Chandler was clearly still not happy about the way this day was concluding, but he accepted the offer. “Sure, thanks.”
Jon dropped him off at the Metro-North, and swung over to the parkway. He’d call Sasha as soon as he got home and gave Trudi a long hug.
Eugene 2
The slightly different universe . . .
Eugene had been keeping an eye on the lab from a safe distance down the corridor. As soon as Jon left, Eugene went right over to Jon’s computer. He turned it on, called up the program Sasha had left Jon, and then the program Sasha had left on Jon’s computer for Eugene. He smiled broadly.
He Skyped Sasha. “I think we can move on to our next couplet now,” Eugene told her. “The Jons seem to have reached their equilibrium.”
“Good,” Sasha said. “Took the Jon in the other universe long enough.”
“Yeah, we need to look into that, could be an important data point,” Eugene said. “The soda on the keyboard was of course my doing—part of our protocol for seeing what happens when real life throws in a monkey wrench. But I can’t figure why the computer techie was taking so long.”
“Could be another monkey wrench—unexpected. Could be he ran some diagnostic and found something unusual about our program,” Sasha said.
“It’s supposed to be self-disguising to the usual scans.”
“I know. You should get the computer out of his hands in any case,” Sasha said.
“Yeah, the tech center should be closing in under an hour. That’ll be my next stop today.”
“Good.”
“Meanwhile, you proceeding well with Professor Ramapuram out there?” Eugene asked.
“Yah.” Sasha nodded.
“Excellent. I’ve been accepted as his grad assistant in the fall. You leave him the code at the end of this term, and move on to another school. I’ll come out there to keep watch and we’ll be in business, just as with Jon and the others.”

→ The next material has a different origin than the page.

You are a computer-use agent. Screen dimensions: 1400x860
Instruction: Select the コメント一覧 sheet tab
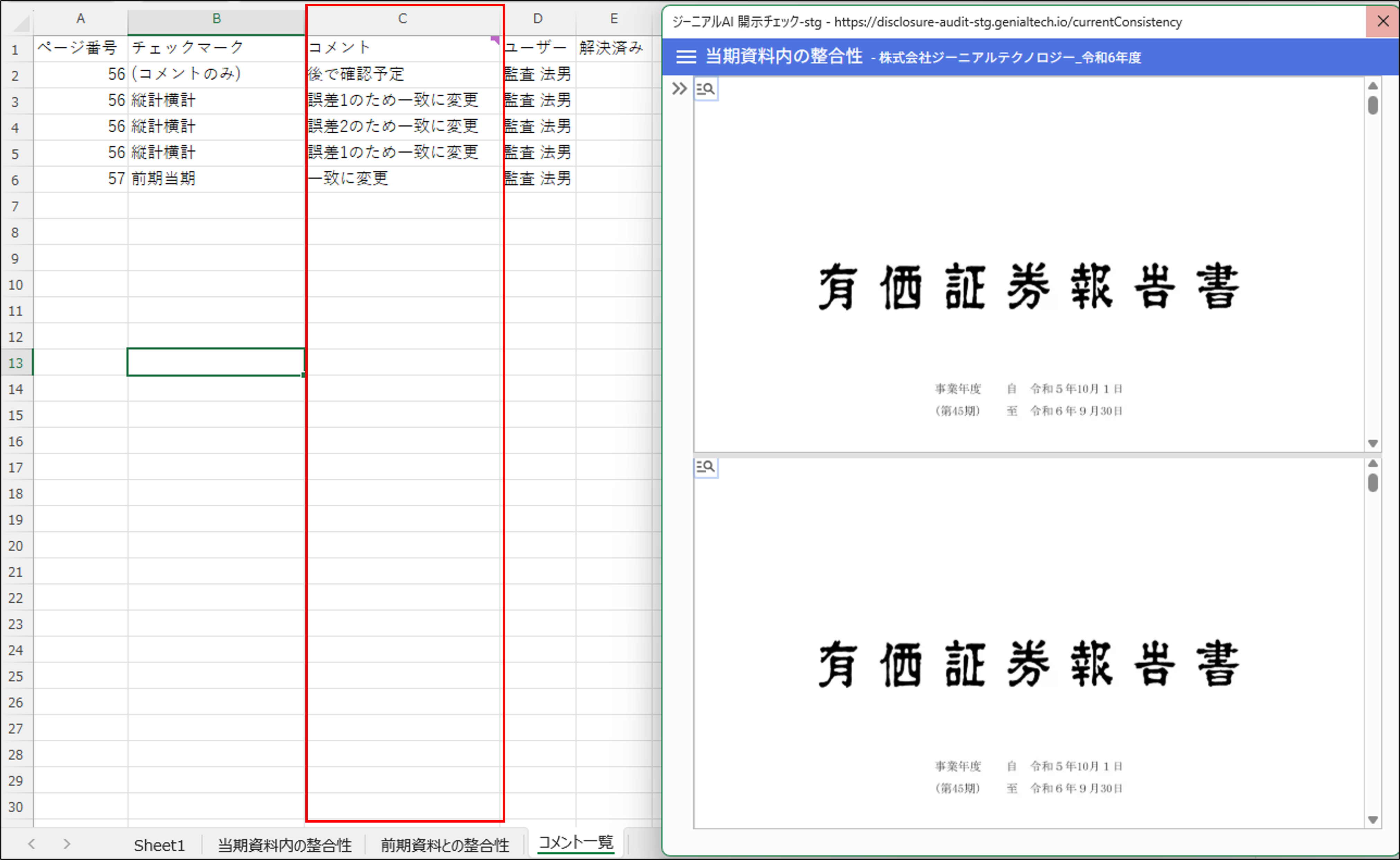tap(575, 842)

“Goodman will likely be calling me, to get a little more clarity on what’s been happening to him.”
Eugene laughed. “Tell him the usual. You stumbled on to this program with the quantum mechanical app, wasn’t really sure what it could do, so you left it in his wiser hands. Give him your heartfelt apology for not telling him more up front. . . . He’d need a nova of light to understand what’s really happening. Hey, we’re not much better, are we?”
“But I’ll shut him down, tell him the program is unstable, that I need to do much more work on it before I set it loose again—give to anyone as a present,” Sasha said.
“Right,” Eugene said, and his eyes were thoughtful. “You think our alternates, Eugene and Sasha in the parallel universe, are having something like this same conversation right now?”
Now Sasha smiled. “I’ll do you one better: you think there may be another group of happy researchers, much like us, in yet another parallel universe, and they’re running us, testing our responses, just as we’ve been doing with the Jons?”